First of all, it is important to understand the synchronization guarantees that SYCL makes. Like many other heterogeneous models (e.g. OpenCL), SYCL only allows synchronization within a work group, not with work items from other work groups. The background here is that the hardware, driver, or SYCL implementation is not required to execute the work groups in parallel such that they make independent forward progress. Instead, the stack is free to execute the work groups in any order - in an extreme case, it could execute the work groups sequentially, one by one. A simple example is if you are e.g. on a single-core CPU. In that case, the backend thread pool of the SYCL implementation is probably just of size 1, and so the SYCL implementation might just iterate across all your work groups sequentially.

This means that it is very difficult to formulate producer-consumer algorithms [where one work item produces a value that another work items waits for] that span multiple work groups because it could always happen that the producer work group is scheduled to run after the consumer work group, potentially leading to a dead lock if available hardware resources prevent both from running simultaneously.

The canonical way to achieve synchronization across all work items of a kernel is therefore to split the kernel in two kernels, as you have done.

I'm not sure if you did this just for the code example or if it's also in your production code, but I'd like to point out that the q.wait() calls between and after the kernels seem unnecessary. queue::wait() causes the host thread to wait for completion of submitted operations, but for this use case it's sufficient if you know that the kernels run in-order. The SYCL buffer-accessor model would automatically guarantee this because the SYCL implementation would detect that both kernels read-write vec_star, therefore a dependency edge is inserted in the SYCL task graph. In general, for performance you want to avoid host synchronization unless absolutely necessary, and let the device work through all enqueued work asynchronously.

Tricks you can try

In principle, in some special cases you can maybe try other approaches. However, I don't expect them to be a better choice for most use cases than just using two kernels.

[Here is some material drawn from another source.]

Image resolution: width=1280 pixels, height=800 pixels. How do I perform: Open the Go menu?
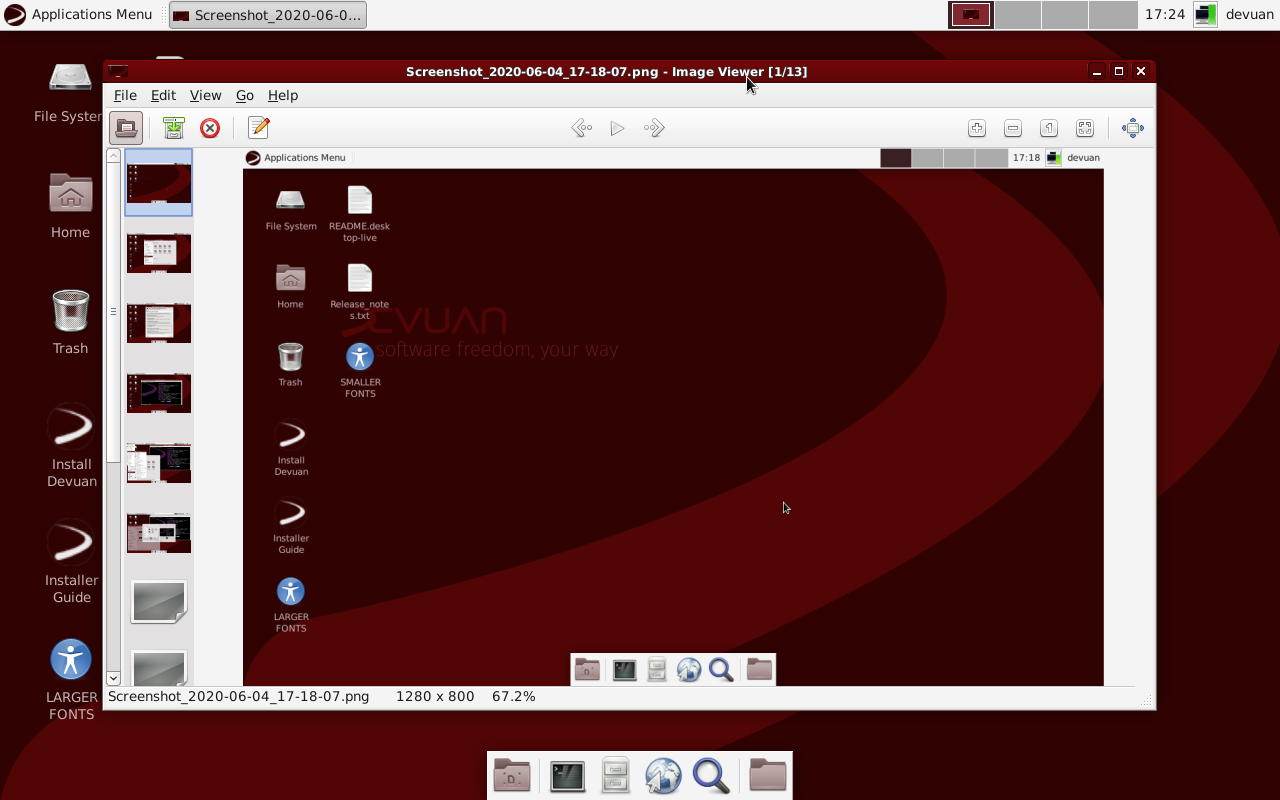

group_barrier: If you somehow manage to formulate the problem such that producer-consumer dependencies don't cross boundaries between two work groups, you can use group_barrier() for synchronization
atomic_ref: If you somehow know that your SYCL implementation/driver/hardware all guarantee that your producer work groups execute before or during the consumer work groups, you could have an atomic flag in global memory to store whether the value was already updated. You can use atomic_ref store/load to implement something like a spin lock in global memory.
Multiple buffers: It might be possible to combine the two kernels if at the end of the second kernel you store your updated vec in a temporary buffer instead of the original one. After the two kernels have completed, you flip the original and temporary buffers for the next iteration.